The Revolution Will Be Open-Sourced: Designers and Programmers on Occupy Wall Street

Occupy Wall Street has captivated media attention, arrested the political and economic debates of countries worldwide, and sparked often violent tensions with police and local communities since its rag-tag beginnings in Zuccotti Park less than three months ago. One area of inquiry that has remained relatively untouched throughout the frequent inquiries into the movement’s ideological underpinnings and political objectives, however, is the influence of open-source software. Last week’s issue of The New Yorker featured an exploration into the movement’s origins and future projections that describes the impact of Linux’s coding ethics had on the movement:
One influence that is often cited by the movement is open-source software, such as Linux, an operating system that competes with Microsoft Windows and Apple’s OS but doesn’t have an owner or a chief engineer. A programmer named Linus Torvalds came up with the idea. Thousands of unpaid amateurs joined him and then eventually organized into work groups. Some coders have more influence than others, but anyone can modify the software and no one can sell it. According to Justine Tunney, who continues to help run OccupyWallSt.org, “There is leadership in the sense of deference, just as people defer to Linus Torvalds. But the moment people stop respecting Torvalds, they can fork it”-meaning copy what’s been built and use it to build something else.

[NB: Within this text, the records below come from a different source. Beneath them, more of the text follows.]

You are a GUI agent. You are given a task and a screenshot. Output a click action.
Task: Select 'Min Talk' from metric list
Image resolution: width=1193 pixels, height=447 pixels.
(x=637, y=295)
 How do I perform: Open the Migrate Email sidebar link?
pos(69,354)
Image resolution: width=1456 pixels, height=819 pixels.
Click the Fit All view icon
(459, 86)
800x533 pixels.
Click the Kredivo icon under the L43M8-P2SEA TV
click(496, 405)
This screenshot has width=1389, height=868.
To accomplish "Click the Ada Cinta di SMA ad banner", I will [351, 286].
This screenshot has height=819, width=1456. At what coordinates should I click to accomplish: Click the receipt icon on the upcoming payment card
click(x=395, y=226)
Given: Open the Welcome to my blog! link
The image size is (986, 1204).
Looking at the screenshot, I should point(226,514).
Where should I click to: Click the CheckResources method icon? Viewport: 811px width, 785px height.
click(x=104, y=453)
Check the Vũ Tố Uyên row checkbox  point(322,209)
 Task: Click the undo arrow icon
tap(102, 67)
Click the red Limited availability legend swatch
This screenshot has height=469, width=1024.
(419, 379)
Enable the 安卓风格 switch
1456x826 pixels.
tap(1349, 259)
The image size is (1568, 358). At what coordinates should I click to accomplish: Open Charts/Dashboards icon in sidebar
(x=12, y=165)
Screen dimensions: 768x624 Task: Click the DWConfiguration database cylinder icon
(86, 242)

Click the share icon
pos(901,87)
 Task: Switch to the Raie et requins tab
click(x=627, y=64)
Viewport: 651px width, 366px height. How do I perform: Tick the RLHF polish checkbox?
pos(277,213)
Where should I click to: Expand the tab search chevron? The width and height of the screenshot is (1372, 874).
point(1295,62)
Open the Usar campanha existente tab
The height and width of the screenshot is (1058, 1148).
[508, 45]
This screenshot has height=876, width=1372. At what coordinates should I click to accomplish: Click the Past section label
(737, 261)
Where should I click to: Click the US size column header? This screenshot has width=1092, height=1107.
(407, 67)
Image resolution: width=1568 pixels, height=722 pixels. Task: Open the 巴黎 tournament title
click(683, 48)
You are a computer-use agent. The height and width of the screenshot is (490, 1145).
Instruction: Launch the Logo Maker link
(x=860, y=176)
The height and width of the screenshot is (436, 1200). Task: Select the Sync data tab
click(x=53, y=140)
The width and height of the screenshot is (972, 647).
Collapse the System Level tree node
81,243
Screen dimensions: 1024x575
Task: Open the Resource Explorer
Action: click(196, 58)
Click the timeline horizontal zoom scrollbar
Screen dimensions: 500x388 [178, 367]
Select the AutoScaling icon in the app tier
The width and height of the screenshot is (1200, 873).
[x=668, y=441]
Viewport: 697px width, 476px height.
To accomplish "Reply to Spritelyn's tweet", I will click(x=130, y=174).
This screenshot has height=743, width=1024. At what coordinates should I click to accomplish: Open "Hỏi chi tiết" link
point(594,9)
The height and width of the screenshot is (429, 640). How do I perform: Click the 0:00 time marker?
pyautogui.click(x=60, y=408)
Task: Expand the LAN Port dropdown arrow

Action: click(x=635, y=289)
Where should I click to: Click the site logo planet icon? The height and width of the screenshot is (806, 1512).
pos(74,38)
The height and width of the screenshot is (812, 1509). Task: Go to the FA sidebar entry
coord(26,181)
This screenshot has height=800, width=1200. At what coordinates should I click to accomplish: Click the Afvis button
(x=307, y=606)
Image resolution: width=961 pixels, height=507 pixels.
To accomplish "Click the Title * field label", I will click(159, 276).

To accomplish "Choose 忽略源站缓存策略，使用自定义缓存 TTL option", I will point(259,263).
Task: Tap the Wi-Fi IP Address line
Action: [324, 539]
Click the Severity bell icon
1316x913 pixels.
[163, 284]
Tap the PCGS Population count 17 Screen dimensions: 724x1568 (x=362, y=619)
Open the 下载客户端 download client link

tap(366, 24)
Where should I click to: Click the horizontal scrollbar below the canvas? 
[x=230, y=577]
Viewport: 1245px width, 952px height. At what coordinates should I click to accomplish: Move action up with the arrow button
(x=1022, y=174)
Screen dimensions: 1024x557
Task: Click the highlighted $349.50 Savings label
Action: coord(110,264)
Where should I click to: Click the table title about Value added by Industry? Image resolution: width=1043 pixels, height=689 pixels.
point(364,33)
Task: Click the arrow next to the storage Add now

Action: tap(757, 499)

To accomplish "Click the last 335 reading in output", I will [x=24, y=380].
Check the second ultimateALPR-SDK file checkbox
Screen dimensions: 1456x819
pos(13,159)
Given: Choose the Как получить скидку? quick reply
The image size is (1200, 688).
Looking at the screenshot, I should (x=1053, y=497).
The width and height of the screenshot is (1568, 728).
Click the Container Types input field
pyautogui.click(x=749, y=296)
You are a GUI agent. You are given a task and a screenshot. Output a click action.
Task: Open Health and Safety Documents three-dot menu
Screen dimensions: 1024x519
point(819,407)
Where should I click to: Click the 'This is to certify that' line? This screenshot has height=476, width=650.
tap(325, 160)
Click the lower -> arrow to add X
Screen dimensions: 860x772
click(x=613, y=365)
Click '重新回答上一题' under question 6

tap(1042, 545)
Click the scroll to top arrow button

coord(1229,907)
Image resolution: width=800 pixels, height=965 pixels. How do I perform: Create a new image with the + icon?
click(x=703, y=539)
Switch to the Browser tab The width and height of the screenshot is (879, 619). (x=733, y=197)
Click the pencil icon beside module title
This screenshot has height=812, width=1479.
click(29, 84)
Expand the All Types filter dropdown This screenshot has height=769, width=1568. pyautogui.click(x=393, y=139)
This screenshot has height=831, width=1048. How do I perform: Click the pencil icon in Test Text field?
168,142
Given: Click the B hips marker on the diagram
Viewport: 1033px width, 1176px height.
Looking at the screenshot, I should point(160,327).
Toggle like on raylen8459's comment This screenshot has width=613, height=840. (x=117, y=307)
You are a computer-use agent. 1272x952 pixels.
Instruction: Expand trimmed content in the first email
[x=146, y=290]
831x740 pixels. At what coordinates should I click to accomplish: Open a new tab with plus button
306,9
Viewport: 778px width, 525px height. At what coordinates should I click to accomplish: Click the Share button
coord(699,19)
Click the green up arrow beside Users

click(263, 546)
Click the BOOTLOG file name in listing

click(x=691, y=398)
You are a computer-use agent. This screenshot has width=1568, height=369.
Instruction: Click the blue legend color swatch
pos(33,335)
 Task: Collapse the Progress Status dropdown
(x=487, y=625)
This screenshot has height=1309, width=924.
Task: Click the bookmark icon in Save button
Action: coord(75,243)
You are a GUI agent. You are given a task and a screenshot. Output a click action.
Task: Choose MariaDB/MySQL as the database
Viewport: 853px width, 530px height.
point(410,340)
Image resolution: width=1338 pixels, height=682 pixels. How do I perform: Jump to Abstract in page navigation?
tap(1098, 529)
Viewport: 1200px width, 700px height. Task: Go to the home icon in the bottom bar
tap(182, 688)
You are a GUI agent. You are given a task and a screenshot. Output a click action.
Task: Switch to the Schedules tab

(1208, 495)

Open-sourced software seems like more of a rarity than ever these days as game developers and publishers promise harsh punishments and stringent DRM to combat piracy and “used games culture.”
How the ethics and practices of open-source software and its yeasayers in Occupy Wall Street is hard to say, but at least one developer has already admitted to inspiration from the movement. This month, Irrational Games’ creative director Ken Levine reported that he was periodically visiting Occupy Boston to gain additional insight into radical movements for his studio’s upcoming Bioshock Infinite. Levine explained in an interview with The Washington Post that studying the movement helped him understand how wide-spread social discontent can lead to an uprising:
Leftist movements are always less organized. There’s a messaging machine on the right, where they’ll come up with something and the next day you have 10, 20 people out on the news using those points. […] Leftist groups tend not to like authority; nobody in them tends to listen to it. So Occupy Wall Street has been helping me because I’ve been struggling to figure out how the Vox Populi get to the point in the demo. Throughout the game, you’re actually watching them – you see in the beginning of the game that they’re a dead movement and a movement that really fails, and it picks up steam based upon your actions.
Bioshock as a series has always contained strong political undercurrents, or overt political messages, throughout the story. Though much of the series has referenced a history of radicalism far past—Ayn Rand’s “objectivism,” the 19th century anti-immigration Know Nothing party. “As we developed these opposing groups,” he continued, “the Founders versus the Vox Populi, it was interesting to see this play out in real time, so that the fictional movements we’re creating that are set in this heightened past are almost being duplicated in reality.”
While not revealing any details of the story in Bioshock Infinite, Levine did say that it holds a much darker future for radical protests than anything he hopes to see coming out of Occupy Wall Street or the Tea Party movements. “I hope the real-life movements don’t head to the same place, though,” he added. “I’m not going anywhere nice, I’ll tell you that much.”